I held my tongue for a moment. She was defaced, like the statue, but that wasn't what I meant. "She is a goddess. A temperamental goddess."

"I do not want to hear of such things. It offends Amaya to speak of other gods."

"Everything seems to offend Amaya," I said. "One must wonder why She suffers our existence."

"It is not our place to question," she said, finally coming to a stop on a gentle slope, near the water's edge. "This will do."

I nodded my assent, and set down my sack. It was a clear night, and a shelter would probably not be necessary. I settled down, carefully unpacking a few items, as Amina took the horse down to the water's edge to drink. My water skin was full. I imagined that Amina must have filled it when she wet down the rag she had used on my head earlier.

I carefully unpacked my shaving kit on a flat rock. How long had it been since I had admired this treasure? There could not be another one for miles upon miles. Perhaps there were proper barbers in some of the big cities to the east. In a place like Dardun, however, the idea was laughable.

I patiently sharpened my razor against a leather strap--back and forth, back and forth. The sun sank away behind the trees, his rosy fire dimming, dimming, and then gone. Amina didn't seem to want to return to me. She was sitting now, at the edge of the water, the horse at her side.

I splashed some water from the water skin on my beard, lamenting the lack of a proper soap cake. Steeling myself for an unpleasant experience, I carefully set about shaving off my beard. The process was agonising, but I knew I'd be happier when it was gone.
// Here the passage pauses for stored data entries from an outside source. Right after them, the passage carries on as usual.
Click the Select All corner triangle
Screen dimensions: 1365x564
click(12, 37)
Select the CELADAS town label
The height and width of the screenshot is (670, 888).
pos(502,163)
When my beard was no more, I used my boot to mix my whiskers with the leaves and dirt, so that no one would find them. I was fairly certain no one would come this way, but one could never be too careful. I staunched the bleeding on a couple of nicks along my jawline with the white styptic powder from my kit.

I cleaned my razor carefully, and set it aside. I then retrieved my polished bone comb from my bag. It would be a fine present for Amina, I thought, were I not about to take away her reason for needing it. I sighed heavily. I couldn't procrastinate any longer.

"Amina!" I called out. She glanced back, and even from this distance, in the dim light, I could see her expression darken as she turned to see me. She rose, and approached, the horse in tow.

"What have you done?"

"What does it look like?" I asked, fully expecting the hailstorm that was about to strike me. "Tie off the horse, and sit down."